# WHAT TO PRODUCE
Retype the whole listing below word for word, with every line unchanged.

# EXERCISE MATERIALS

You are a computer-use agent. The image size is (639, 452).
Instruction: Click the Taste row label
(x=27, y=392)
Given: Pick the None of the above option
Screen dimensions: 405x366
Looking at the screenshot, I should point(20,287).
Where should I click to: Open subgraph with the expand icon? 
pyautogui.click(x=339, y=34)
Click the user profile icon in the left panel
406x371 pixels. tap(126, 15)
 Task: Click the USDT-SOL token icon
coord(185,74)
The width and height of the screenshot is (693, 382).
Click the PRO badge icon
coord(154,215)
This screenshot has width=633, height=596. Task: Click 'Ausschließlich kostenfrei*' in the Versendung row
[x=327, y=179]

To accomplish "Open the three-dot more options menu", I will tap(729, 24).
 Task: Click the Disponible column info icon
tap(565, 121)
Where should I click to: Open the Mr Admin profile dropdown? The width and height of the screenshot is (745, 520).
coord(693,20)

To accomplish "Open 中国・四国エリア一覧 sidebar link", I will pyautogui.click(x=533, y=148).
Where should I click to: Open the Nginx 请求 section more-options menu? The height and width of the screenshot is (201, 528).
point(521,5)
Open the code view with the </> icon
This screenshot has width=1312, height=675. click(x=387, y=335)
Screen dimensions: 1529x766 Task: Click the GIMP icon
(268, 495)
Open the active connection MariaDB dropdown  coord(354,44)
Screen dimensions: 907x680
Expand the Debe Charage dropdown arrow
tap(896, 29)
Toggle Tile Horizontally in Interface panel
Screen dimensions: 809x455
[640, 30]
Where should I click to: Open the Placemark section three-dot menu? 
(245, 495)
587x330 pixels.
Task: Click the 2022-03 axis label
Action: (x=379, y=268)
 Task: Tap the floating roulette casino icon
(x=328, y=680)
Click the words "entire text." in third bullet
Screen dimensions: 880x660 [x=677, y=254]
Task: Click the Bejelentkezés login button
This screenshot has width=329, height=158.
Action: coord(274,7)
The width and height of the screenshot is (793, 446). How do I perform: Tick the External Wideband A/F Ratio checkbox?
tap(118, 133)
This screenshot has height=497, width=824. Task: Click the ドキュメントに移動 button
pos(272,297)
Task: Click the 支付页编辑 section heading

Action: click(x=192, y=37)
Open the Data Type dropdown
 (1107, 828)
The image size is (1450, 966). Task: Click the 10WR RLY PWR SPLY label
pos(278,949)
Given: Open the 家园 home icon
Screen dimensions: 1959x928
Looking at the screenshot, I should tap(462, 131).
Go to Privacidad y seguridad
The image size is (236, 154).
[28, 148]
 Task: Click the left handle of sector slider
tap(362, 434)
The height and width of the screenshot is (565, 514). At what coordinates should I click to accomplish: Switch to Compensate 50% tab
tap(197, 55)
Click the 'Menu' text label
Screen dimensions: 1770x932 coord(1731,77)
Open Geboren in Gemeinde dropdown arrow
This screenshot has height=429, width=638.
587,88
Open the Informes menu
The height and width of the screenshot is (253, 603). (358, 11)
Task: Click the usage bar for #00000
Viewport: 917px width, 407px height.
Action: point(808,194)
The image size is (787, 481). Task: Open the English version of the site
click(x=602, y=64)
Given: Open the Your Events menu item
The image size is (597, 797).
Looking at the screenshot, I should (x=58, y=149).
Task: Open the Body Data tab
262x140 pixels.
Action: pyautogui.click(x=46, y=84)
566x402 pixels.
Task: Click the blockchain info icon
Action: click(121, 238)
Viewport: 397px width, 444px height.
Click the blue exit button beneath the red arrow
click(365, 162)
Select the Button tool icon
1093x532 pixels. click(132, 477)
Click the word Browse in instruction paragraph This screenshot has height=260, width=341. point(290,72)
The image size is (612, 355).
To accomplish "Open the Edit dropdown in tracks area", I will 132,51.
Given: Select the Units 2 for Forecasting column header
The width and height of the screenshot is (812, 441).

# ANSWER TO THE TASK
You are a computer-use agent. The image size is (639, 452).
Instruction: Click the Taste row label
(x=27, y=392)
Given: Pick the None of the above option
Screen dimensions: 405x366
Looking at the screenshot, I should point(20,287).
Where should I click to: Open subgraph with the expand icon? 
pyautogui.click(x=339, y=34)
Click the user profile icon in the left panel
406x371 pixels. tap(126, 15)
 Task: Click the USDT-SOL token icon
coord(185,74)
The width and height of the screenshot is (693, 382).
Click the PRO badge icon
coord(154,215)
This screenshot has width=633, height=596. Task: Click 'Ausschließlich kostenfrei*' in the Versendung row
[x=327, y=179]

To accomplish "Open the three-dot more options menu", I will tap(729, 24).
 Task: Click the Disponible column info icon
tap(565, 121)
Where should I click to: Open the Mr Admin profile dropdown? The width and height of the screenshot is (745, 520).
coord(693,20)

To accomplish "Open 中国・四国エリア一覧 sidebar link", I will pyautogui.click(x=533, y=148).
Where should I click to: Open the Nginx 请求 section more-options menu? The height and width of the screenshot is (201, 528).
point(521,5)
Open the code view with the </> icon
This screenshot has width=1312, height=675. click(x=387, y=335)
Screen dimensions: 1529x766 Task: Click the GIMP icon
(268, 495)
Open the active connection MariaDB dropdown  coord(354,44)
Screen dimensions: 907x680
Expand the Debe Charage dropdown arrow
tap(896, 29)
Toggle Tile Horizontally in Interface panel
Screen dimensions: 809x455
[640, 30]
Where should I click to: Open the Placemark section three-dot menu? 
(245, 495)
587x330 pixels.
Task: Click the 2022-03 axis label
Action: (x=379, y=268)
 Task: Tap the floating roulette casino icon
(x=328, y=680)
Click the words "entire text." in third bullet
Screen dimensions: 880x660 [x=677, y=254]
Task: Click the Bejelentkezés login button
This screenshot has width=329, height=158.
Action: coord(274,7)
The width and height of the screenshot is (793, 446). How do I perform: Tick the External Wideband A/F Ratio checkbox?
tap(118, 133)
This screenshot has height=497, width=824. Task: Click the ドキュメントに移動 button
pos(272,297)
Task: Click the 支付页编辑 section heading

Action: click(x=192, y=37)
Open the Data Type dropdown
 (1107, 828)
The image size is (1450, 966). Task: Click the 10WR RLY PWR SPLY label
pos(278,949)
Given: Open the 家园 home icon
Screen dimensions: 1959x928
Looking at the screenshot, I should tap(462, 131).
Go to Privacidad y seguridad
The image size is (236, 154).
[28, 148]
 Task: Click the left handle of sector slider
tap(362, 434)
The height and width of the screenshot is (565, 514). At what coordinates should I click to accomplish: Switch to Compensate 50% tab
tap(197, 55)
Click the 'Menu' text label
Screen dimensions: 1770x932 coord(1731,77)
Open Geboren in Gemeinde dropdown arrow
This screenshot has height=429, width=638.
587,88
Open the Informes menu
The height and width of the screenshot is (253, 603). (358, 11)
Task: Click the usage bar for #00000
Viewport: 917px width, 407px height.
Action: point(808,194)
The image size is (787, 481). Task: Open the English version of the site
click(x=602, y=64)
Given: Open the Your Events menu item
The image size is (597, 797).
Looking at the screenshot, I should (x=58, y=149).
Task: Open the Body Data tab
262x140 pixels.
Action: pyautogui.click(x=46, y=84)
566x402 pixels.
Task: Click the blockchain info icon
Action: click(121, 238)
Viewport: 397px width, 444px height.
Click the blue exit button beneath the red arrow
click(365, 162)
Select the Button tool icon
1093x532 pixels. click(132, 477)
Click the word Browse in instruction paragraph This screenshot has height=260, width=341. point(290,72)
The image size is (612, 355).
To accomplish "Open the Edit dropdown in tracks area", I will 132,51.
Given: Select the Units 2 for Forecasting column header
The width and height of the screenshot is (812, 441).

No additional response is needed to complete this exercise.